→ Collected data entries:
══════════
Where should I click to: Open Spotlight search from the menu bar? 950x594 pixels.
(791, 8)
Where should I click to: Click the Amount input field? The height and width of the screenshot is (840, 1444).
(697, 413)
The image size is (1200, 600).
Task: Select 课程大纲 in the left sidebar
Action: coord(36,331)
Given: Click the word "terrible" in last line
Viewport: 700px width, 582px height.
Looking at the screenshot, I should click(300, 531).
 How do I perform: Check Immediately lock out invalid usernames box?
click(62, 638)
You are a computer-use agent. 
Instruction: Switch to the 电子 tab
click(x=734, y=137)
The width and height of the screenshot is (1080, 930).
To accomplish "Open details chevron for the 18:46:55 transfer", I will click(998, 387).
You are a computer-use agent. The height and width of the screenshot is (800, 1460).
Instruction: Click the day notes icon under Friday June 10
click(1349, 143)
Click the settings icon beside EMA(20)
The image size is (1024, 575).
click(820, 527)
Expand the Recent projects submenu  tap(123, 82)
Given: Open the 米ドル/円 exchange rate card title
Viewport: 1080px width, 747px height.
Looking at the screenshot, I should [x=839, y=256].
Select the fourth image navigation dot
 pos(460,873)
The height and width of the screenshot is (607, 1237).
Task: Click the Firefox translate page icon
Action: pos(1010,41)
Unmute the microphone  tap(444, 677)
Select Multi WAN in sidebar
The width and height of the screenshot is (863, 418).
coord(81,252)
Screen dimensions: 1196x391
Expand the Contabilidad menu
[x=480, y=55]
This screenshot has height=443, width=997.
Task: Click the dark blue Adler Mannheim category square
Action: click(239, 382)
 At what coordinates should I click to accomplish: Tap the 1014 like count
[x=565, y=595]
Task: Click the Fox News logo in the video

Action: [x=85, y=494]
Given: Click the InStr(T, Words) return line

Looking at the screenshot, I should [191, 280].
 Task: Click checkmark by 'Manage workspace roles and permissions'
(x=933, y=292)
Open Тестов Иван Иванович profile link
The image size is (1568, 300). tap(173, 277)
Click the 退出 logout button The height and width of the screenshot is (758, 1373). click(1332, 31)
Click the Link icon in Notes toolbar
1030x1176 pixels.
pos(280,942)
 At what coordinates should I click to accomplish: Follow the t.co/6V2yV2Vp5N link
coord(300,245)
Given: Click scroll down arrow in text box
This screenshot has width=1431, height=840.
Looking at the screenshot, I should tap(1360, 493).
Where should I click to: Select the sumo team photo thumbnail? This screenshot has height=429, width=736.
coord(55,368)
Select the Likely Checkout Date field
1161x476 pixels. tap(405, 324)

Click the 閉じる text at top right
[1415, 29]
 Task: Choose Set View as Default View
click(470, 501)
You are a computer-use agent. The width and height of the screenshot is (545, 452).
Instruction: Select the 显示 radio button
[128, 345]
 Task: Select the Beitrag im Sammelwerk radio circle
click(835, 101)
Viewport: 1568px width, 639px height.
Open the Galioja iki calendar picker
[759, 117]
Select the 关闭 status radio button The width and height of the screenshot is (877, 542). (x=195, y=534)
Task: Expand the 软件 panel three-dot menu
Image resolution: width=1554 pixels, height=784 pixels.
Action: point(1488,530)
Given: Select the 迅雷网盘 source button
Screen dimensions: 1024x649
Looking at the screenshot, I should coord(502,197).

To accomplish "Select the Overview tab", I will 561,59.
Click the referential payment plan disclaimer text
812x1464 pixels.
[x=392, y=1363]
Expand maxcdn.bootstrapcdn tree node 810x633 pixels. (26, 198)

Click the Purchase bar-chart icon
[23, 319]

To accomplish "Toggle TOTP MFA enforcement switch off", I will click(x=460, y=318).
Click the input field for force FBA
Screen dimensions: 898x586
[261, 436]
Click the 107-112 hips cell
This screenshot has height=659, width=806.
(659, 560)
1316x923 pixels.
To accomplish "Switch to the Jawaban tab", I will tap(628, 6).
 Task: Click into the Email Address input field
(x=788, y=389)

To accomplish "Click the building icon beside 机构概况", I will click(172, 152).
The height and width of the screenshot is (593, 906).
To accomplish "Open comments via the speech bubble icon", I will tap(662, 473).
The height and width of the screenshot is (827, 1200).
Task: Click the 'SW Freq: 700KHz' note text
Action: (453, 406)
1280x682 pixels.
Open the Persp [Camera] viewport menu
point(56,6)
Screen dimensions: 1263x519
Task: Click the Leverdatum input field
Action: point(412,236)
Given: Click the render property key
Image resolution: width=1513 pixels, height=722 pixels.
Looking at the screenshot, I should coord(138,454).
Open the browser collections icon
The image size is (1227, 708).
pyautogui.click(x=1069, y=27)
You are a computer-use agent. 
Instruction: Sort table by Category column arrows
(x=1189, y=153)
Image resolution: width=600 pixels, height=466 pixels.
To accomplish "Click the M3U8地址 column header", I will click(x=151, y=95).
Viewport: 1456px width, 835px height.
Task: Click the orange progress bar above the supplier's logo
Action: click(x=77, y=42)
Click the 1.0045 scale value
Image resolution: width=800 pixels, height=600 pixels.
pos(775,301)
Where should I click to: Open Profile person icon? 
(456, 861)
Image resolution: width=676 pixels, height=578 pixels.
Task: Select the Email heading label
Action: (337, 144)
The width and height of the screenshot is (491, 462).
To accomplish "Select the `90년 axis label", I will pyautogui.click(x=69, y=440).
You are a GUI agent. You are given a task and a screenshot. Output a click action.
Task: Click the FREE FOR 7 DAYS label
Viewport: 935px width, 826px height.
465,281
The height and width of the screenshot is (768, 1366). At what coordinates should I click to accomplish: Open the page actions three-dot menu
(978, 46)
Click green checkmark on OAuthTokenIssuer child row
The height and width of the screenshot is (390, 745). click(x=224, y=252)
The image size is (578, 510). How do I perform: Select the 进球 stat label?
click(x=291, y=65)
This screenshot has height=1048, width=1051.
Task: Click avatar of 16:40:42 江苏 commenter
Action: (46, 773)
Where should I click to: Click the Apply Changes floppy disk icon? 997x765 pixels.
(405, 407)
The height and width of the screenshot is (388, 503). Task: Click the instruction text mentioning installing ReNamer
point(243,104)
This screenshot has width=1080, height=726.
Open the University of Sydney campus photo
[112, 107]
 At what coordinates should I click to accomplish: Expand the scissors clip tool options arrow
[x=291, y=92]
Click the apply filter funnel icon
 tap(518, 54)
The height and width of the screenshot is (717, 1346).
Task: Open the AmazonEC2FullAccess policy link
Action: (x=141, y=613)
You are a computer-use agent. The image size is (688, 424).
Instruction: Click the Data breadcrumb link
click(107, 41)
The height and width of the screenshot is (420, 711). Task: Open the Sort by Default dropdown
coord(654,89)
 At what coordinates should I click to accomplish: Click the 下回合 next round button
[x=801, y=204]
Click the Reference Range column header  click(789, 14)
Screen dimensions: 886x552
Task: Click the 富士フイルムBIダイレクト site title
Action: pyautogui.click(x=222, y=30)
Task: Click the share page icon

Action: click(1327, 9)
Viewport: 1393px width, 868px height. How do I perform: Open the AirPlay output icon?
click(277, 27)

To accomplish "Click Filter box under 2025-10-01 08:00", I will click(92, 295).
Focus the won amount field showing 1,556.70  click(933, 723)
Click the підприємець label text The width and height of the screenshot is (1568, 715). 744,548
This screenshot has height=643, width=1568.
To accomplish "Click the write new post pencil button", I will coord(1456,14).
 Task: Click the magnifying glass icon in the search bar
══════════
Exactly as written above, please repeat the entries.

Where should I click to: Open Spotlight search from the menu bar? 950x594 pixels.
(791, 8)
Where should I click to: Click the Amount input field? The height and width of the screenshot is (840, 1444).
(697, 413)
The image size is (1200, 600).
Task: Select 课程大纲 in the left sidebar
Action: coord(36,331)
Given: Click the word "terrible" in last line
Viewport: 700px width, 582px height.
Looking at the screenshot, I should click(300, 531).
 How do I perform: Check Immediately lock out invalid usernames box?
click(62, 638)
You are a computer-use agent. 
Instruction: Switch to the 电子 tab
click(x=734, y=137)
The width and height of the screenshot is (1080, 930).
To accomplish "Open details chevron for the 18:46:55 transfer", I will click(998, 387).
You are a computer-use agent. The height and width of the screenshot is (800, 1460).
Instruction: Click the day notes icon under Friday June 10
click(1349, 143)
Click the settings icon beside EMA(20)
The image size is (1024, 575).
click(820, 527)
Expand the Recent projects submenu  tap(123, 82)
Given: Open the 米ドル/円 exchange rate card title
Viewport: 1080px width, 747px height.
Looking at the screenshot, I should [x=839, y=256].
Select the fourth image navigation dot
 pos(460,873)
The height and width of the screenshot is (607, 1237).
Task: Click the Firefox translate page icon
Action: pos(1010,41)
Unmute the microphone  tap(444, 677)
Select Multi WAN in sidebar
The width and height of the screenshot is (863, 418).
coord(81,252)
Screen dimensions: 1196x391
Expand the Contabilidad menu
[x=480, y=55]
This screenshot has height=443, width=997.
Task: Click the dark blue Adler Mannheim category square
Action: click(239, 382)
 At what coordinates should I click to accomplish: Tap the 1014 like count
[x=565, y=595]
Task: Click the Fox News logo in the video

Action: [x=85, y=494]
Given: Click the InStr(T, Words) return line

Looking at the screenshot, I should [191, 280].
 Task: Click checkmark by 'Manage workspace roles and permissions'
(x=933, y=292)
Open Тестов Иван Иванович profile link
The image size is (1568, 300). tap(173, 277)
Click the 退出 logout button The height and width of the screenshot is (758, 1373). click(1332, 31)
Click the Link icon in Notes toolbar
1030x1176 pixels.
pos(280,942)
 At what coordinates should I click to accomplish: Follow the t.co/6V2yV2Vp5N link
coord(300,245)
Given: Click scroll down arrow in text box
This screenshot has width=1431, height=840.
Looking at the screenshot, I should tap(1360, 493).
Where should I click to: Select the sumo team photo thumbnail? This screenshot has height=429, width=736.
coord(55,368)
Select the Likely Checkout Date field
1161x476 pixels. tap(405, 324)

Click the 閉じる text at top right
[1415, 29]
 Task: Choose Set View as Default View
click(470, 501)
You are a computer-use agent. The width and height of the screenshot is (545, 452).
Instruction: Select the 显示 radio button
[128, 345]
 Task: Select the Beitrag im Sammelwerk radio circle
click(835, 101)
Viewport: 1568px width, 639px height.
Open the Galioja iki calendar picker
[759, 117]
Select the 关闭 status radio button The width and height of the screenshot is (877, 542). (x=195, y=534)
Task: Expand the 软件 panel three-dot menu
Image resolution: width=1554 pixels, height=784 pixels.
Action: point(1488,530)
Given: Select the 迅雷网盘 source button
Screen dimensions: 1024x649
Looking at the screenshot, I should coord(502,197).

To accomplish "Select the Overview tab", I will 561,59.
Click the referential payment plan disclaimer text
812x1464 pixels.
[x=392, y=1363]
Expand maxcdn.bootstrapcdn tree node 810x633 pixels. (26, 198)

Click the Purchase bar-chart icon
[23, 319]

To accomplish "Toggle TOTP MFA enforcement switch off", I will click(x=460, y=318).
Click the input field for force FBA
Screen dimensions: 898x586
[261, 436]
Click the 107-112 hips cell
This screenshot has height=659, width=806.
(659, 560)
1316x923 pixels.
To accomplish "Switch to the Jawaban tab", I will tap(628, 6).
 Task: Click into the Email Address input field
(x=788, y=389)

To accomplish "Click the building icon beside 机构概况", I will click(172, 152).
The height and width of the screenshot is (593, 906).
To accomplish "Open comments via the speech bubble icon", I will tap(662, 473).
The height and width of the screenshot is (827, 1200).
Task: Click the 'SW Freq: 700KHz' note text
Action: (453, 406)
1280x682 pixels.
Open the Persp [Camera] viewport menu
point(56,6)
Screen dimensions: 1263x519
Task: Click the Leverdatum input field
Action: point(412,236)
Given: Click the render property key
Image resolution: width=1513 pixels, height=722 pixels.
Looking at the screenshot, I should coord(138,454).
Open the browser collections icon
The image size is (1227, 708).
pyautogui.click(x=1069, y=27)
You are a computer-use agent. 
Instruction: Sort table by Category column arrows
(x=1189, y=153)
Image resolution: width=600 pixels, height=466 pixels.
To accomplish "Click the M3U8地址 column header", I will click(x=151, y=95).
Viewport: 1456px width, 835px height.
Task: Click the orange progress bar above the supplier's logo
Action: click(x=77, y=42)
Click the 1.0045 scale value
Image resolution: width=800 pixels, height=600 pixels.
pos(775,301)
Where should I click to: Open Profile person icon? 
(456, 861)
Image resolution: width=676 pixels, height=578 pixels.
Task: Select the Email heading label
Action: (337, 144)
The width and height of the screenshot is (491, 462).
To accomplish "Select the `90년 axis label", I will pyautogui.click(x=69, y=440).
You are a GUI agent. You are given a task and a screenshot. Output a click action.
Task: Click the FREE FOR 7 DAYS label
Viewport: 935px width, 826px height.
465,281
The height and width of the screenshot is (768, 1366). At what coordinates should I click to accomplish: Open the page actions three-dot menu
(978, 46)
Click green checkmark on OAuthTokenIssuer child row
The height and width of the screenshot is (390, 745). click(x=224, y=252)
The image size is (578, 510). How do I perform: Select the 进球 stat label?
click(x=291, y=65)
This screenshot has height=1048, width=1051.
Task: Click avatar of 16:40:42 江苏 commenter
Action: (46, 773)
Where should I click to: Click the Apply Changes floppy disk icon? 997x765 pixels.
(405, 407)
The height and width of the screenshot is (388, 503). Task: Click the instruction text mentioning installing ReNamer
point(243,104)
This screenshot has width=1080, height=726.
Open the University of Sydney campus photo
[112, 107]
 At what coordinates should I click to accomplish: Expand the scissors clip tool options arrow
[x=291, y=92]
Click the apply filter funnel icon
 tap(518, 54)
The height and width of the screenshot is (717, 1346).
Task: Open the AmazonEC2FullAccess policy link
Action: (x=141, y=613)
You are a computer-use agent. The image size is (688, 424).
Instruction: Click the Data breadcrumb link
click(107, 41)
The height and width of the screenshot is (420, 711). Task: Open the Sort by Default dropdown
coord(654,89)
 At what coordinates should I click to accomplish: Click the 下回合 next round button
[x=801, y=204]
Click the Reference Range column header  click(789, 14)
Screen dimensions: 886x552
Task: Click the 富士フイルムBIダイレクト site title
Action: pyautogui.click(x=222, y=30)
Task: Click the share page icon

Action: click(1327, 9)
Viewport: 1393px width, 868px height. How do I perform: Open the AirPlay output icon?
click(277, 27)

To accomplish "Click Filter box under 2025-10-01 08:00", I will click(92, 295).
Focus the won amount field showing 1,556.70  click(933, 723)
Click the підприємець label text The width and height of the screenshot is (1568, 715). 744,548
This screenshot has height=643, width=1568.
To accomplish "Click the write new post pencil button", I will coord(1456,14).
 Task: Click the magnifying glass icon in the search bar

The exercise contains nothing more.